[Exercise inputs]:
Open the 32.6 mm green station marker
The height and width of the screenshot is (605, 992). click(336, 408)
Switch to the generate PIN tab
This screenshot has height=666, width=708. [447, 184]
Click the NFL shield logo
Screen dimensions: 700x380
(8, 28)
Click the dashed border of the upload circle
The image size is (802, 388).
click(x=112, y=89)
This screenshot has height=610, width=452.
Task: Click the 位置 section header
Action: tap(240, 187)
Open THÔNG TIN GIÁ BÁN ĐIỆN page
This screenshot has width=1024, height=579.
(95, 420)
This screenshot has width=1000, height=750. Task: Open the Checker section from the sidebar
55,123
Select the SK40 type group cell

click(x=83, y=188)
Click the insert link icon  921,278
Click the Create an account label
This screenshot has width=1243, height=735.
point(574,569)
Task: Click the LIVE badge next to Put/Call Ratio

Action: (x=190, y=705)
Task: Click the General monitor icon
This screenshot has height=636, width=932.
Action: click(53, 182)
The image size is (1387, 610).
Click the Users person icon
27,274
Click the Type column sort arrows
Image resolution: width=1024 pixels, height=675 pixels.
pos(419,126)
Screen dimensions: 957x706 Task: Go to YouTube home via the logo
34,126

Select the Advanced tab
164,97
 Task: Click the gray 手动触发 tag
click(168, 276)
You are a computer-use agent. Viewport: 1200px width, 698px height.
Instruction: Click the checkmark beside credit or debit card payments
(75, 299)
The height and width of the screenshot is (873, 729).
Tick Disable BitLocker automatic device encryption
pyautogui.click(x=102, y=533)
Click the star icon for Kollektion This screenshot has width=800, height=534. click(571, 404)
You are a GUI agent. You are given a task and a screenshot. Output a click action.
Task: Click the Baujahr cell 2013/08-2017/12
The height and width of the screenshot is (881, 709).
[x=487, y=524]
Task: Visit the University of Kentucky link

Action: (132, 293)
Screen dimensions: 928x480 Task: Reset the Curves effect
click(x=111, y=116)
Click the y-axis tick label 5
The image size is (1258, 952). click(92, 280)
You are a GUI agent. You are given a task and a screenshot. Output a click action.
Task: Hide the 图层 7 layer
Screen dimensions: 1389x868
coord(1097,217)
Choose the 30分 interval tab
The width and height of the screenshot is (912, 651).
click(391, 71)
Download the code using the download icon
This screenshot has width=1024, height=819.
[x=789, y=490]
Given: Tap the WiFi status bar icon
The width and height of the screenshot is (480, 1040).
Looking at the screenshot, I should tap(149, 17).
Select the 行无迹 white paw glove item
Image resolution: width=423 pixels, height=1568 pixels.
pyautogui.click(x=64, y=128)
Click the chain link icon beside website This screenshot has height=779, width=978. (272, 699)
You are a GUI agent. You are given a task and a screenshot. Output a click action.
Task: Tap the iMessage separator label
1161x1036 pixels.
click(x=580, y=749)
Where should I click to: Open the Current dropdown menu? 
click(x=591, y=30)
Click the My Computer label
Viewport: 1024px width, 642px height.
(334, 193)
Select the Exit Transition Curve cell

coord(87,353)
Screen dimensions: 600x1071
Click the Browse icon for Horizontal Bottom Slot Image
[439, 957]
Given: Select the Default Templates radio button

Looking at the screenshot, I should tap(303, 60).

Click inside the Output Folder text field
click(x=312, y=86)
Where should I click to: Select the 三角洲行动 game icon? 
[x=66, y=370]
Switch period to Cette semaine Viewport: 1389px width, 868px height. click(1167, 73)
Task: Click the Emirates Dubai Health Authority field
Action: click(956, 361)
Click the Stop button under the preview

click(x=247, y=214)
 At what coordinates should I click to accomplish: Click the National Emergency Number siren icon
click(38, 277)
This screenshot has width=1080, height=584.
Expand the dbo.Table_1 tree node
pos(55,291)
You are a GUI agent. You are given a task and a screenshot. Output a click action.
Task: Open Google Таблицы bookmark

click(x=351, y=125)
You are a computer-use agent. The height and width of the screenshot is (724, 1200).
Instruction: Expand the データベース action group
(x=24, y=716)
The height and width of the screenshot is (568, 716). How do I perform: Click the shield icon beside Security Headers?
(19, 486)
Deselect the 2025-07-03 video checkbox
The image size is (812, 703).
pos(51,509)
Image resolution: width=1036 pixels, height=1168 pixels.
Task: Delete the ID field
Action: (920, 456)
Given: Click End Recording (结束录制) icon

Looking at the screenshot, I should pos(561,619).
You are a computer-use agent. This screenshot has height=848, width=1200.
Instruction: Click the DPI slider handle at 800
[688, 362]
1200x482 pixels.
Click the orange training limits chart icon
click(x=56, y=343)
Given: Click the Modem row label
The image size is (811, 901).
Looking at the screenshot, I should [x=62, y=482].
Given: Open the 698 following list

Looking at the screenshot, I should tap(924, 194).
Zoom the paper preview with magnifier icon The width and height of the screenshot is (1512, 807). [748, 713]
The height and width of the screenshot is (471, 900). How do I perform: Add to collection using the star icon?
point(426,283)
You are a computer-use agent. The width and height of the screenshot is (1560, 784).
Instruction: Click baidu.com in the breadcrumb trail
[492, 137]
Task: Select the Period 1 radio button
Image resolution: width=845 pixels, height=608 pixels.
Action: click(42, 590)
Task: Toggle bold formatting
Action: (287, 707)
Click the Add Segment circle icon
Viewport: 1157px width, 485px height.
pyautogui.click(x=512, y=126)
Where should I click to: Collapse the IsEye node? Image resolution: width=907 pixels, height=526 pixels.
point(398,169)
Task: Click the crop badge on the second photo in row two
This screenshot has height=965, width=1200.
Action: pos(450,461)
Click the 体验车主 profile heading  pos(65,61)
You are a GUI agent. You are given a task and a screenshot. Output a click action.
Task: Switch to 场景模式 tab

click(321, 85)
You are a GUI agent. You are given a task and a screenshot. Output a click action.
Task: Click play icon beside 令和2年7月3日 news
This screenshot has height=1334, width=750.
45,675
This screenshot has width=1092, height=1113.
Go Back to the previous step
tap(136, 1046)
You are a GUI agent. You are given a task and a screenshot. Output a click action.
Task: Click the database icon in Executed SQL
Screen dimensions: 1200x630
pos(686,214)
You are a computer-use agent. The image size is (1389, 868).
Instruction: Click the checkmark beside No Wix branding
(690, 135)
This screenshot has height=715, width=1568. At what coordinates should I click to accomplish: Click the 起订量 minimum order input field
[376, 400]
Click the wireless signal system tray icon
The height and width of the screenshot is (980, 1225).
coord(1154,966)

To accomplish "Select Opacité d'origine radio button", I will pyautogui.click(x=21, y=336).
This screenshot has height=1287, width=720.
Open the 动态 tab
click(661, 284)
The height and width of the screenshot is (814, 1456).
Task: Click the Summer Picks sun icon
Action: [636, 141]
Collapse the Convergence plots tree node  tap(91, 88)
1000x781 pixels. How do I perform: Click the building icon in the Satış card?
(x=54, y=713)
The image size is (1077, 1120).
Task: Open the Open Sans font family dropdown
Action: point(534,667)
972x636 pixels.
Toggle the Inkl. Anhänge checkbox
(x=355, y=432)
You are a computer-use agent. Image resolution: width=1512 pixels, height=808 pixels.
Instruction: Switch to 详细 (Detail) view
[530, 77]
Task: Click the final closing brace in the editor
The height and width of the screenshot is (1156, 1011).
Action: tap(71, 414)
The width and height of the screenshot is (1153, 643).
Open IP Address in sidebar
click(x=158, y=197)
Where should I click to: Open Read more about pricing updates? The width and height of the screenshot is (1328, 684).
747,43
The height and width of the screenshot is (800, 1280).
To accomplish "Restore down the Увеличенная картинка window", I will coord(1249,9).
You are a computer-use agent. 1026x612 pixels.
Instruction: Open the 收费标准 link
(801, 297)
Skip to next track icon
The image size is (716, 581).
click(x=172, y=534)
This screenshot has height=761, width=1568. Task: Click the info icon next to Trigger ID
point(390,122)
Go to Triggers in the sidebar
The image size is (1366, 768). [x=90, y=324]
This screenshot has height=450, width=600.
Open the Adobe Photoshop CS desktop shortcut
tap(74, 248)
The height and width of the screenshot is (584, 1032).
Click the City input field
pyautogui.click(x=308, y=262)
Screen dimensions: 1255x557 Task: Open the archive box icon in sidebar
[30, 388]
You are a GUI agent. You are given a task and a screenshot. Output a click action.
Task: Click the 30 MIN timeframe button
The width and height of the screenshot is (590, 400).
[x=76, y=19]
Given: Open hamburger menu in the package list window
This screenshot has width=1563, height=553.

[Directions]:
Could you copy exactly the line containing "This screenshot has height=761, width=1568." and each line after it through the end of the records, and nothing else?

[Expected output]:
This screenshot has height=761, width=1568. Task: Click the info icon next to Trigger ID
point(390,122)
Go to Triggers in the sidebar
The image size is (1366, 768). [x=90, y=324]
This screenshot has height=450, width=600.
Open the Adobe Photoshop CS desktop shortcut
tap(74, 248)
The height and width of the screenshot is (584, 1032).
Click the City input field
pyautogui.click(x=308, y=262)
Screen dimensions: 1255x557 Task: Open the archive box icon in sidebar
[30, 388]
You are a GUI agent. You are given a task and a screenshot. Output a click action.
Task: Click the 30 MIN timeframe button
The width and height of the screenshot is (590, 400).
[x=76, y=19]
Given: Open hamburger menu in the package list window
This screenshot has width=1563, height=553.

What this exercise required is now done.